I pass by the bridge a couple more times during my stay. Though the sculpturer’s idea is still of doubtful quality to me, perhaps accidentally it achieves a more accurate portrait of a working stiff. To work is to participate in humanity’s procession, it is said, and I am aware that my hiatus from it is only temporary, not just for economics, but, well, what else is worth the bother? Not that I’m saying it’s the only way to live, not at all. To have time for oneself, to live by unconventional means is admirable, but to be forever idle is to be out of tune with the rhythm and progression of all things. Until our bodies disintegrate, until time and pressure wear us down, there is work to do.
When Kahlil Gibran asked, "Does not your house dream? And dreaming, leave the city for grove or hilltop?" He must have had the Alpine meadows with the Swiss chalets in his vision.

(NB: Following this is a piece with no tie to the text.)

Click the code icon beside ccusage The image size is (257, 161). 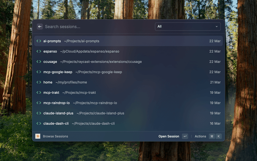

"Would that I could gather your houses into my hand, and like a sower scatter them in forest and meadow.
"Would the valleys were your streets, and the green paths your alleys, that you might seek one another through vineyards, and come with the fragrance of the earth in your garments."
Some of these lazy mountain villages are truly shangri-la.
As I imagined in the anxiety and excitement before leaving, or perhaps this is a self-fulfilling prophecy, I would feel most at ease on a hiking trail. But then the Alps are really something else. The two first days of hiking near Interlaken, at the heart of the Swiss Alps, have been among the most beautiful walks I've been on. (The others: Yellow Mountain in China; the Great Wall; Olympia national park; White Mountains in the height of Fall colors; Baja California.) The glacier-carved peaks are bold and awe-inspiring yet delicate at the same time, with every turn a more beautiful angle from which to admire them. The paths often cross snow still; but the wildflowers, more numerous and colorful than I have seen anywhere, alpenroses, daisies, pansies, crocus, gentian, dandylion, and numerous others I can't name, have dressed the meadows beautifully for warmer weather. The hikes are often very strenuous; but the keen walkers here twice my age can easily kick my ass. A humbling experience in many ways.
I learned the names of the little blue wildflowers in German, though I can't utter the most basic greetings. I would be quite content as a botanist.